Input material:
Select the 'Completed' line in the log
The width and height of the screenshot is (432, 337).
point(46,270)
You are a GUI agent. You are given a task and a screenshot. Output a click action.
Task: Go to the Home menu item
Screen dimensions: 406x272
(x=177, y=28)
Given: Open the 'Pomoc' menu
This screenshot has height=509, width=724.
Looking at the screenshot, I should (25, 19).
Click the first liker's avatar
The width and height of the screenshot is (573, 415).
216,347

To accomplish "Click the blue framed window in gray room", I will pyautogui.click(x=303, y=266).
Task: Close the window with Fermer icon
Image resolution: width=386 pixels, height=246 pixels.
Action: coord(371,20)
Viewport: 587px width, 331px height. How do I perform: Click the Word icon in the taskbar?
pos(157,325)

--

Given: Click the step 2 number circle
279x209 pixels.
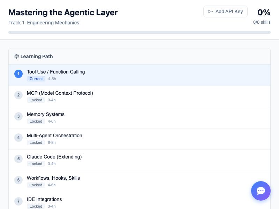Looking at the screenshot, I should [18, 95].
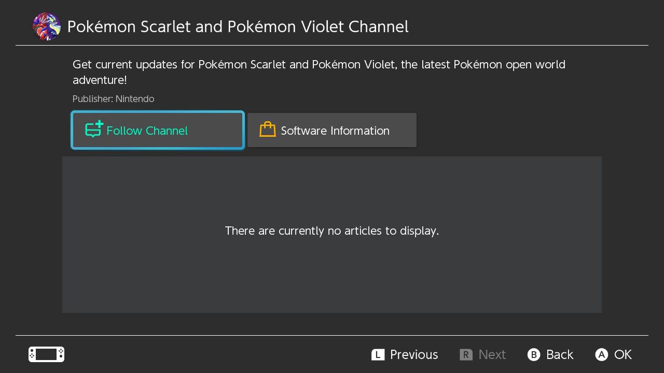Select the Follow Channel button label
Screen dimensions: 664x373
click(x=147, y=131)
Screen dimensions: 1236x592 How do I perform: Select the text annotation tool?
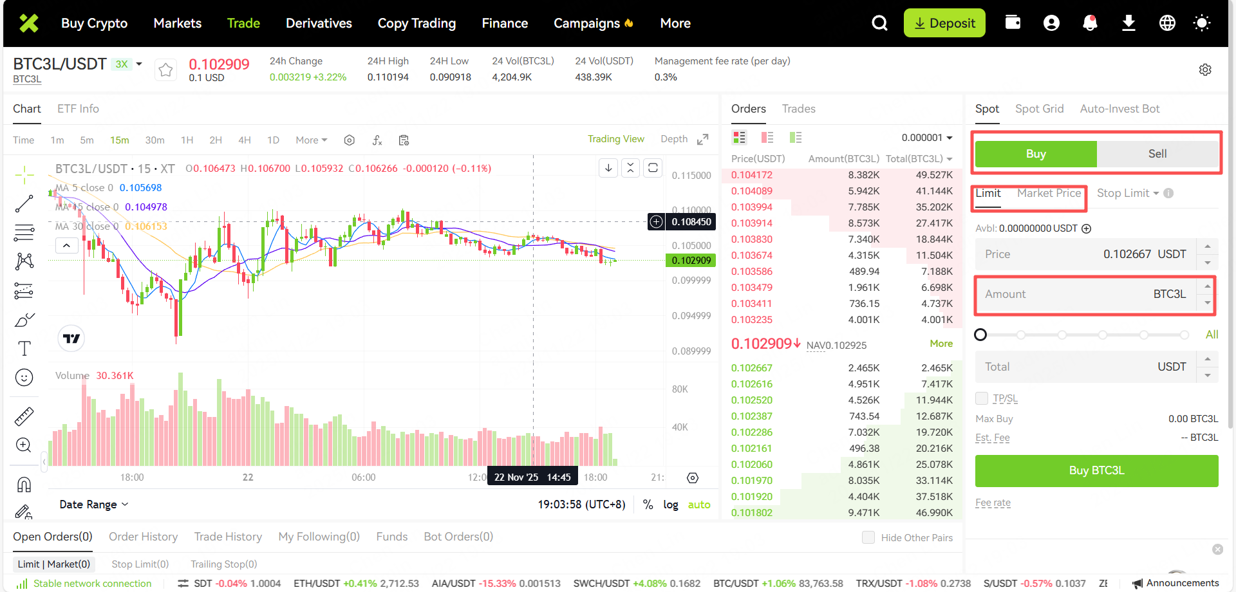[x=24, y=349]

Task description: Output, from the data above, the lines from the line with "Select the 'Completed' line in the log" to the line with "Given: Open the 'Pomoc' menu" exactly as they stand, both ends included and nothing else.

Solution for this problem:
Select the 'Completed' line in the log
The width and height of the screenshot is (432, 337).
point(46,270)
You are a GUI agent. You are given a task and a screenshot. Output a click action.
Task: Go to the Home menu item
Screen dimensions: 406x272
(x=177, y=28)
Given: Open the 'Pomoc' menu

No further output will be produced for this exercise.